#### What the task asks:
Could you find every line in the entries below that holds the word "card" and copy it?

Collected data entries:

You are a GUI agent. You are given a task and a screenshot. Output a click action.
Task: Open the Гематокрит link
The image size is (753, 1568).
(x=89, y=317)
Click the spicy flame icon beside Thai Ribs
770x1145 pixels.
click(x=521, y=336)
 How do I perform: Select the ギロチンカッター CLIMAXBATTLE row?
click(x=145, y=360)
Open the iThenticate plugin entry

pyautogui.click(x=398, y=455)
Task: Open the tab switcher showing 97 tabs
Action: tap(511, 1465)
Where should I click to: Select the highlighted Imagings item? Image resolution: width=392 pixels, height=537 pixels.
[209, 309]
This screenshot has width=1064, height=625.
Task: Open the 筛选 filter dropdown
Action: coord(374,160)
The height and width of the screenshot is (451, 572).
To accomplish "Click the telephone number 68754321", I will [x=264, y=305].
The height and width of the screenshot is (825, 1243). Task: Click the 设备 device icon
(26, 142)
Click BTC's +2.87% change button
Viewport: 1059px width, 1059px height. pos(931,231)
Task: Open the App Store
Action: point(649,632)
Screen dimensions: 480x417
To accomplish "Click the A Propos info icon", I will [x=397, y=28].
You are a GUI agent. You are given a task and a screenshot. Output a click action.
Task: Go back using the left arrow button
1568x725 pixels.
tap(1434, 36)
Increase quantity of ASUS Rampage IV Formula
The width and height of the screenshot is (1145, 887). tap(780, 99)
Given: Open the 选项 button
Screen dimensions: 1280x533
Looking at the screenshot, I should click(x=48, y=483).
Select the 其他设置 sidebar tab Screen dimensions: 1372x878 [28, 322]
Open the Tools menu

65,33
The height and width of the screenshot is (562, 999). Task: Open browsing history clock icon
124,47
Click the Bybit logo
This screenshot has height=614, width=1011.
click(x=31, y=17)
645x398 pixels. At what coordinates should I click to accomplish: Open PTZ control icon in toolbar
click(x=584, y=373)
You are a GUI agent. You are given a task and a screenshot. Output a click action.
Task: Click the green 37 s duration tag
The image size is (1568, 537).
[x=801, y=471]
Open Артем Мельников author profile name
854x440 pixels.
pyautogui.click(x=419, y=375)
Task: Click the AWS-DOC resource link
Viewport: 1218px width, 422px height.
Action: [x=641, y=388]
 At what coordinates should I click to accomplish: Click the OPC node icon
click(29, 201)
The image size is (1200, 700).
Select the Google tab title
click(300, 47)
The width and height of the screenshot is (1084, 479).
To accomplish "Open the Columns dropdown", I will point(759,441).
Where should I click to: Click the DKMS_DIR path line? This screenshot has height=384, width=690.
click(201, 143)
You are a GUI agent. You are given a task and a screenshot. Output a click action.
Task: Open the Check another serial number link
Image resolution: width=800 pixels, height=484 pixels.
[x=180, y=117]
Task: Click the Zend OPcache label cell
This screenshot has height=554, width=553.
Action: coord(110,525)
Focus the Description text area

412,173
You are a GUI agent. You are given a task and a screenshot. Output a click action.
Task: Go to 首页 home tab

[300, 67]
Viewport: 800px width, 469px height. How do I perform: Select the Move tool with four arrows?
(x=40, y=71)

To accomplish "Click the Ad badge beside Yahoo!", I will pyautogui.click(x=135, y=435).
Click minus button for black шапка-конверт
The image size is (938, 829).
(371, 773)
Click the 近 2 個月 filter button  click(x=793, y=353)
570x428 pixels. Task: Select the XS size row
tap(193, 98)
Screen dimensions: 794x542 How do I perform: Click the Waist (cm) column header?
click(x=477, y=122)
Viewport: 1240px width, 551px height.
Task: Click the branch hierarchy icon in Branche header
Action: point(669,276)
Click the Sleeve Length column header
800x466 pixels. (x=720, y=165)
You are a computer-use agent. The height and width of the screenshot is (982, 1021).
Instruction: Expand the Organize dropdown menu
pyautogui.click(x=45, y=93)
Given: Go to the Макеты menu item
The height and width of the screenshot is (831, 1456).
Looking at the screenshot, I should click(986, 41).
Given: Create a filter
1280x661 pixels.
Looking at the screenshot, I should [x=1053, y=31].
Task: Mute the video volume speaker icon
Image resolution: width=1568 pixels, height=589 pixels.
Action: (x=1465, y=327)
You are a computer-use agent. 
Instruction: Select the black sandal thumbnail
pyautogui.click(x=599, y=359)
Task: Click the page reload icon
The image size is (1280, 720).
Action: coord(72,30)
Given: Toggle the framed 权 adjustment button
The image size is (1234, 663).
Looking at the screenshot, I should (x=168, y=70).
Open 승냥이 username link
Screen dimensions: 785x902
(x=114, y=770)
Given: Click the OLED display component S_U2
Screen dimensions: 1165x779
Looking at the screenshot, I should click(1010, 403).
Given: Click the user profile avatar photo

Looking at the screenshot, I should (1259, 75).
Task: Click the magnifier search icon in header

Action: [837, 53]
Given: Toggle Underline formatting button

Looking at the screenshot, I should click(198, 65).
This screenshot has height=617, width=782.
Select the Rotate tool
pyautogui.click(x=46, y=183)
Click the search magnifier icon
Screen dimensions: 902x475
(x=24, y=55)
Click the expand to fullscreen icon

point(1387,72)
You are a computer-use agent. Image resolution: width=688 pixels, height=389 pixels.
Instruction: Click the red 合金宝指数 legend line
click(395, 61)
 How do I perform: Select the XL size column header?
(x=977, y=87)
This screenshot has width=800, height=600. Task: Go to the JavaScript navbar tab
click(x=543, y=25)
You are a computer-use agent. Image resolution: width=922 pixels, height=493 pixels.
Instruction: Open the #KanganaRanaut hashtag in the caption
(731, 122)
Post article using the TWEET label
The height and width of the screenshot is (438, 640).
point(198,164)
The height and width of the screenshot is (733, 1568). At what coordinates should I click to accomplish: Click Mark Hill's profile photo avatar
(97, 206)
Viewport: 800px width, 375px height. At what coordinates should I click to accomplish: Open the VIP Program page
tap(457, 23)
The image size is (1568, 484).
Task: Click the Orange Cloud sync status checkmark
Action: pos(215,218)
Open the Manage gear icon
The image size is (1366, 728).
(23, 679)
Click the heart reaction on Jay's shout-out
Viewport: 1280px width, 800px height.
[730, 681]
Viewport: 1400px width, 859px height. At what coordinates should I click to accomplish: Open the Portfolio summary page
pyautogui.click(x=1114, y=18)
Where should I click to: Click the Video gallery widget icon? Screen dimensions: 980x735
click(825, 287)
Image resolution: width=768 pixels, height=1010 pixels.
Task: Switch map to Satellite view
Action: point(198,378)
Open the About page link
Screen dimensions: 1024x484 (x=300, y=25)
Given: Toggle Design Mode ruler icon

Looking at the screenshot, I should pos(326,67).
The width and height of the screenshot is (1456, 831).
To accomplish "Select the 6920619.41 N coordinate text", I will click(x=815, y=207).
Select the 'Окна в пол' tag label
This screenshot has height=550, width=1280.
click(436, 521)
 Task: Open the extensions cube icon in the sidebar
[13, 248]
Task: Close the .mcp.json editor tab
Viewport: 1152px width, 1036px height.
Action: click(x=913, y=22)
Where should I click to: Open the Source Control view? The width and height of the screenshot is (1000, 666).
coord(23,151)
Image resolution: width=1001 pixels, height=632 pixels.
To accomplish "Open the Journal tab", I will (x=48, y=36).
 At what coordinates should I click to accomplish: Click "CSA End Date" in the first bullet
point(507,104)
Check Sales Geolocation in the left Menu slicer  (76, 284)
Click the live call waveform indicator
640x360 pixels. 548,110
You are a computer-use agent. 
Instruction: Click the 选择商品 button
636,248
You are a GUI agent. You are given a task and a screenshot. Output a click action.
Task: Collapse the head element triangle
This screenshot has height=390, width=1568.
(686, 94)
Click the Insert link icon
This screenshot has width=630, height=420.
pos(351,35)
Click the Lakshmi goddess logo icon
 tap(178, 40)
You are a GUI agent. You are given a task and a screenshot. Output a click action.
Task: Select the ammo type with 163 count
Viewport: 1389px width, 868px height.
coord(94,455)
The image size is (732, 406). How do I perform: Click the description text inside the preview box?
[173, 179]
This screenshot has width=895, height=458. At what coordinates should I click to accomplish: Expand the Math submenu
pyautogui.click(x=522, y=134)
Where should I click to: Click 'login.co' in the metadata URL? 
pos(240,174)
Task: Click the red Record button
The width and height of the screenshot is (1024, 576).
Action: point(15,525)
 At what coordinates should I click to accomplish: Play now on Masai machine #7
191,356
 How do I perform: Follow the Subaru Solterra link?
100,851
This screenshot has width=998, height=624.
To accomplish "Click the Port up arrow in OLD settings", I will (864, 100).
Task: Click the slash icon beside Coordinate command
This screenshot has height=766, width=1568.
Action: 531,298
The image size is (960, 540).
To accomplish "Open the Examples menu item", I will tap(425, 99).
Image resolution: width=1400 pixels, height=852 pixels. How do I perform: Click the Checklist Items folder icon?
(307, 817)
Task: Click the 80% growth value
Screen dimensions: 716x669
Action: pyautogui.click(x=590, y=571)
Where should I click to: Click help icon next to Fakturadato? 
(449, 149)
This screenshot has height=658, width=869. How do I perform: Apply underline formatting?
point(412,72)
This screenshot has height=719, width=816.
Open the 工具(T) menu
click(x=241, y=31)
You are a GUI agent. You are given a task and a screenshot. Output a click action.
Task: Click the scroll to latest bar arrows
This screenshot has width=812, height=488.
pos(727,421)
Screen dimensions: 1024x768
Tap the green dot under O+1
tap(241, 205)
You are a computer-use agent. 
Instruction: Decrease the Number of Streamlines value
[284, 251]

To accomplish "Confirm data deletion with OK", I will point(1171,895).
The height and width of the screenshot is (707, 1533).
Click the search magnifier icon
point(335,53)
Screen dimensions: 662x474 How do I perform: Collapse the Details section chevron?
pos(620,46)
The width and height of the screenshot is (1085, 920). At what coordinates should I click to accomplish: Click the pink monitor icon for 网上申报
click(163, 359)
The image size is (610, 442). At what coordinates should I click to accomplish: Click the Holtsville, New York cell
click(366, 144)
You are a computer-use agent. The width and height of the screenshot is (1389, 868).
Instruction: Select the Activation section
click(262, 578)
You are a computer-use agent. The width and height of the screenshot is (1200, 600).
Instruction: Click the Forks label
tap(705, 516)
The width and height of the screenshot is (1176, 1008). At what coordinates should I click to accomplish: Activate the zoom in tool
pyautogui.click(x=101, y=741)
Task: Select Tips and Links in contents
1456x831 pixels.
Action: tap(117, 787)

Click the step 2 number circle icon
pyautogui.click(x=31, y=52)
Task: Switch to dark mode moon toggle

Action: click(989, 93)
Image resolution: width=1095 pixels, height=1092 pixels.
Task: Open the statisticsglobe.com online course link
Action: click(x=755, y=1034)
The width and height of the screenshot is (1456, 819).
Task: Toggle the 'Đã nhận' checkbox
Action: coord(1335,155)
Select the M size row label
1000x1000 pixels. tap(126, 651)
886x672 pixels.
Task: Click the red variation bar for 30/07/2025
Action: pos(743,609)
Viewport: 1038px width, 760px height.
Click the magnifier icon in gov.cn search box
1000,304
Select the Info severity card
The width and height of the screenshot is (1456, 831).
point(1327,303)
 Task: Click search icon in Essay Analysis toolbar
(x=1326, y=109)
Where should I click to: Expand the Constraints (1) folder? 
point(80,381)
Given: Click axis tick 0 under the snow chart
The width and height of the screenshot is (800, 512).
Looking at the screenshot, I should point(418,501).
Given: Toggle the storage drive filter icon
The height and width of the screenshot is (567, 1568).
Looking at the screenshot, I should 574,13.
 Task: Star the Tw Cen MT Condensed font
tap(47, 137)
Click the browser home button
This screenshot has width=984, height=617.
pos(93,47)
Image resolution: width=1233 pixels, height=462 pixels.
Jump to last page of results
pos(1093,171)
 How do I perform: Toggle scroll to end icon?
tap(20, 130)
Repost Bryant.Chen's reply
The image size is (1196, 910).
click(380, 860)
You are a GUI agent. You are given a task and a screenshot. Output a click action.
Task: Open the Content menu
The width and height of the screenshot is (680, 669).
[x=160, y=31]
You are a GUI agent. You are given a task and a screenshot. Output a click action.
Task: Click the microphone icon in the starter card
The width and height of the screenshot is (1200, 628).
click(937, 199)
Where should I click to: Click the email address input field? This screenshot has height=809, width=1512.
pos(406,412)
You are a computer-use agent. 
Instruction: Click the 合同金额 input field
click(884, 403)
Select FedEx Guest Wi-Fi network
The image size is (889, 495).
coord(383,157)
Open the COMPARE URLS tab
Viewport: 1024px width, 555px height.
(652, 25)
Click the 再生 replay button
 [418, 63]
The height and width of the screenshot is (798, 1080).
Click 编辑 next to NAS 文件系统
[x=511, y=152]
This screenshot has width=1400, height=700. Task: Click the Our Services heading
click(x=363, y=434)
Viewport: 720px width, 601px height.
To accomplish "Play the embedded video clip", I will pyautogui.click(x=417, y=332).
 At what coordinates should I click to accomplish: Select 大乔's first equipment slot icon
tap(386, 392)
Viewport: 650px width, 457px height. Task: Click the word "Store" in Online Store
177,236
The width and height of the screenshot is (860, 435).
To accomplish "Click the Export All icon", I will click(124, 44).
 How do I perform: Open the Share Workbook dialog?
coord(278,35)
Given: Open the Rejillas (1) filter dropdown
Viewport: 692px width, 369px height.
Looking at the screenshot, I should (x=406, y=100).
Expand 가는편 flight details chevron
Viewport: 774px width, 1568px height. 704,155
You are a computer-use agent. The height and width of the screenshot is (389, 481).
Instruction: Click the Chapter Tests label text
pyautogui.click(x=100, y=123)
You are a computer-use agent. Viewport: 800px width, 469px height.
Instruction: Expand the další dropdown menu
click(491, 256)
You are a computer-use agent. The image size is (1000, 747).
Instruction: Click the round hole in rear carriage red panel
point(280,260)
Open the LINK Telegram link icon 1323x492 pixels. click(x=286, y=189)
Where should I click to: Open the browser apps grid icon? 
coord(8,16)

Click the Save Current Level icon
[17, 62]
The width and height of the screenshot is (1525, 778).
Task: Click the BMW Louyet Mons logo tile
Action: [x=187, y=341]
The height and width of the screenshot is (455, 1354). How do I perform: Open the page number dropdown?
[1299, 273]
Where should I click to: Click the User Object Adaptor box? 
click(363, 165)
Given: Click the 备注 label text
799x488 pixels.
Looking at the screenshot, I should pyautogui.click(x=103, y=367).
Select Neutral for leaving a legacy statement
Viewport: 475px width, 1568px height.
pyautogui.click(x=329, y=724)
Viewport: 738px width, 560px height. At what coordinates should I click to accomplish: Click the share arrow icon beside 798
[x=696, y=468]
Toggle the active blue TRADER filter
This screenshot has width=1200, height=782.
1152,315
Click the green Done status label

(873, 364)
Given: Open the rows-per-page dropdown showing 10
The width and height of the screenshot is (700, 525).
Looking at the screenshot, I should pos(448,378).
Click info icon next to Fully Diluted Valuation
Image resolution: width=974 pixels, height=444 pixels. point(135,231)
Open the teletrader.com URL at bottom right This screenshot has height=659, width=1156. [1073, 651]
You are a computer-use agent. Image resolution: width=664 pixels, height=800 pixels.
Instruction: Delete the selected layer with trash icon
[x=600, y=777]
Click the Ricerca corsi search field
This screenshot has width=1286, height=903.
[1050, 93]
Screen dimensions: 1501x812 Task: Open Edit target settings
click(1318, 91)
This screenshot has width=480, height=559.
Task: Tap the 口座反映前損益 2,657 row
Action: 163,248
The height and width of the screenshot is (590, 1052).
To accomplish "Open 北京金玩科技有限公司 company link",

#### Response to this exercise:
Select the Info severity card
Task: Click the microphone icon in the starter card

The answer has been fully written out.